* Exercise aim
Please reproduce the material below word for word, leaving out the pictures.

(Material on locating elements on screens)
☆ ☆ ☆
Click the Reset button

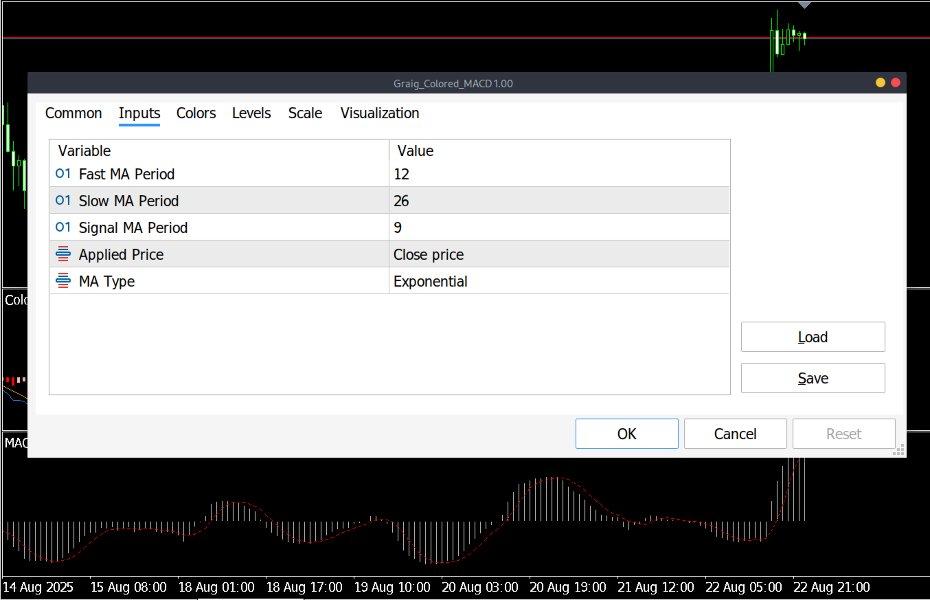tap(843, 433)
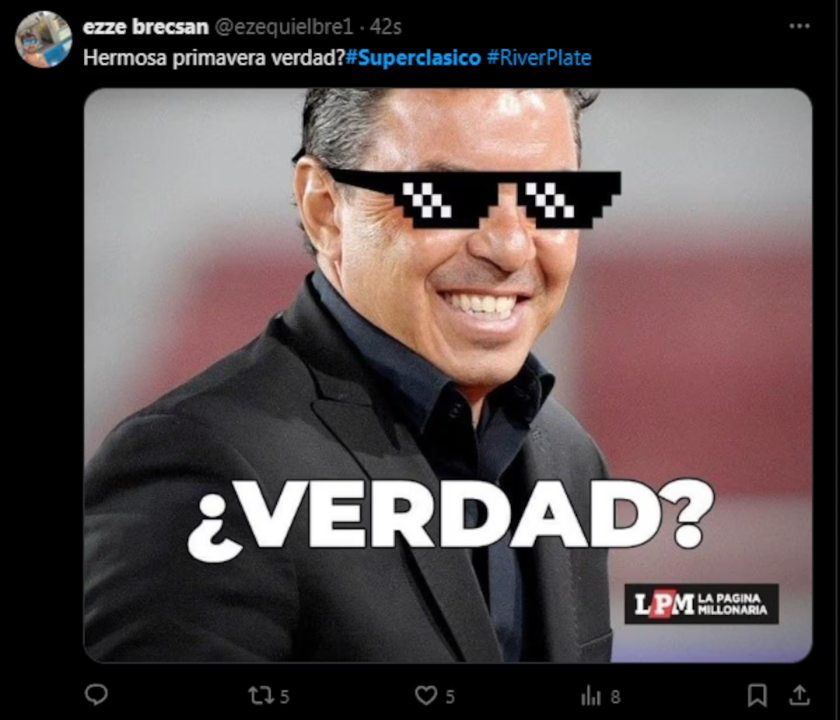840x720 pixels.
Task: Open ezze brecsan's profile avatar picture
Action: click(x=43, y=39)
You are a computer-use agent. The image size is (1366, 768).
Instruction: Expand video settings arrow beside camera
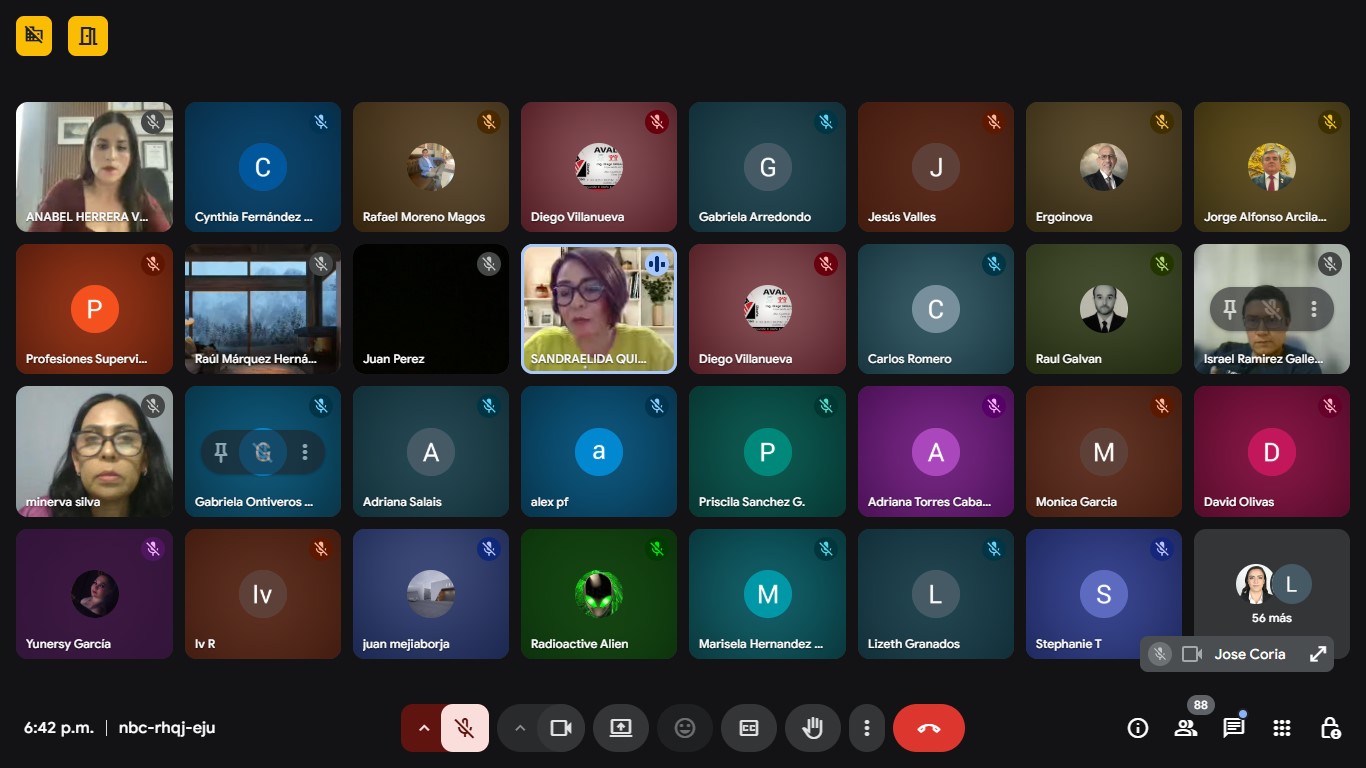pos(520,728)
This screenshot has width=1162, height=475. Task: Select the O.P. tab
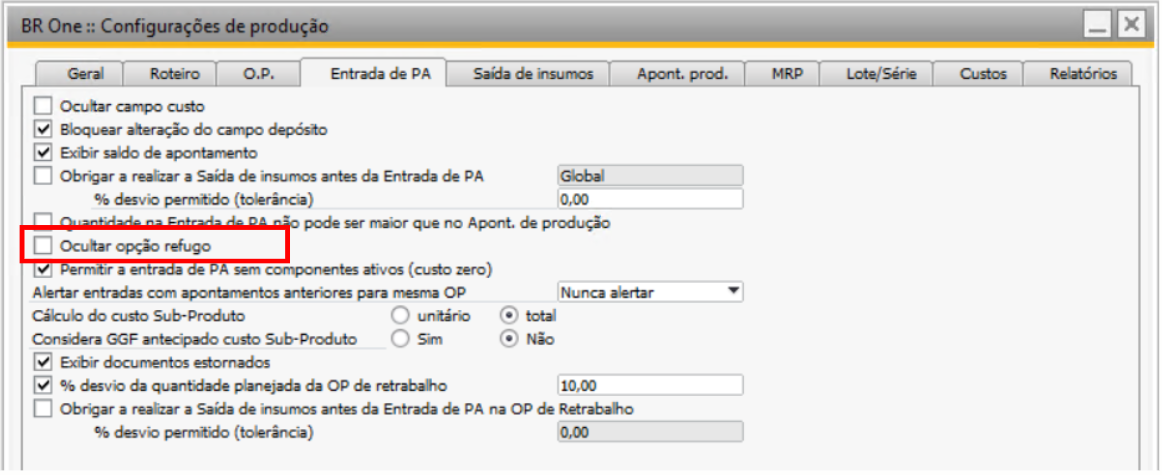pos(258,74)
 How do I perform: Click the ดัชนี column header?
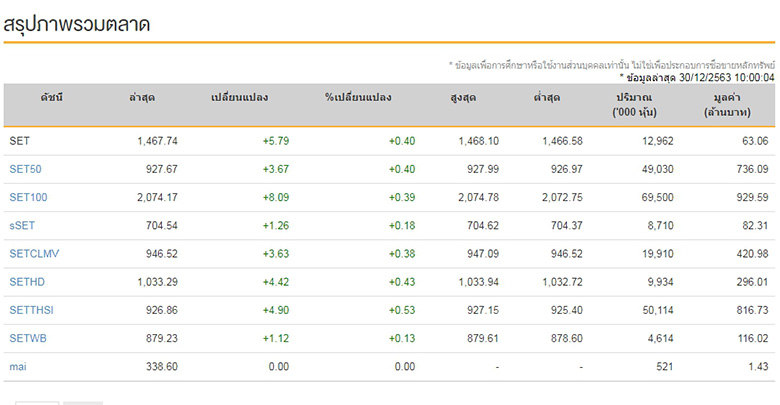point(52,98)
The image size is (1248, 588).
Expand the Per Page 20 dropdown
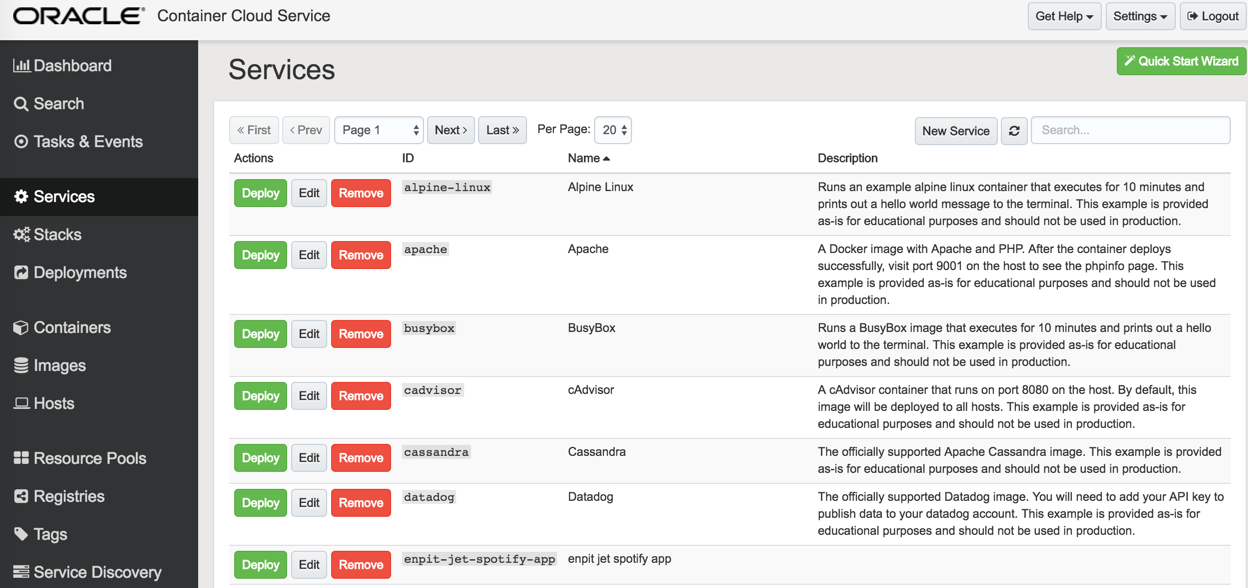tap(613, 130)
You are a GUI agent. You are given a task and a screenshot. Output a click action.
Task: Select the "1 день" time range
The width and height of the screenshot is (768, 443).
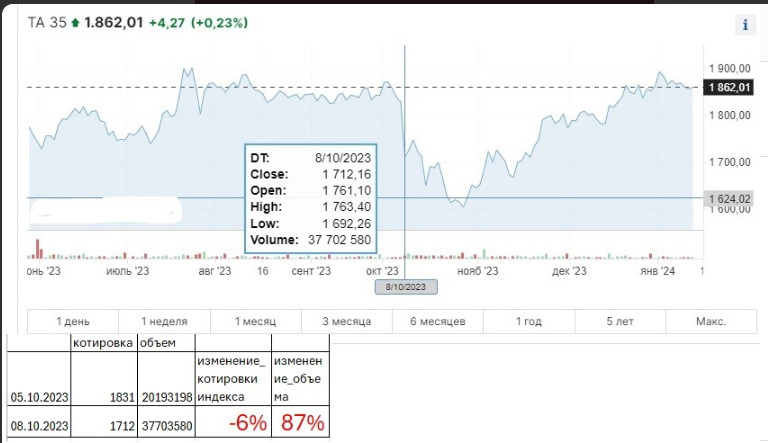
☆ ☆ ☆
* Reply to the exercise
Click the Reset button

tap(843, 433)
840x720 pixels.
Task: Open ezze brecsan's profile avatar picture
Action: click(x=43, y=39)
You are a computer-use agent. The image size is (1366, 768).
Instruction: Expand video settings arrow beside camera
pos(520,728)
This screenshot has width=1162, height=475. Task: Select the O.P. tab
pos(258,74)
 How do I perform: Click the ดัชนี column header?
point(52,98)
The image size is (1248, 588).
Expand the Per Page 20 dropdown
tap(613, 130)
You are a GUI agent. You are given a task and a screenshot. Output a click action.
Task: Select the "1 день" time range
The width and height of the screenshot is (768, 443).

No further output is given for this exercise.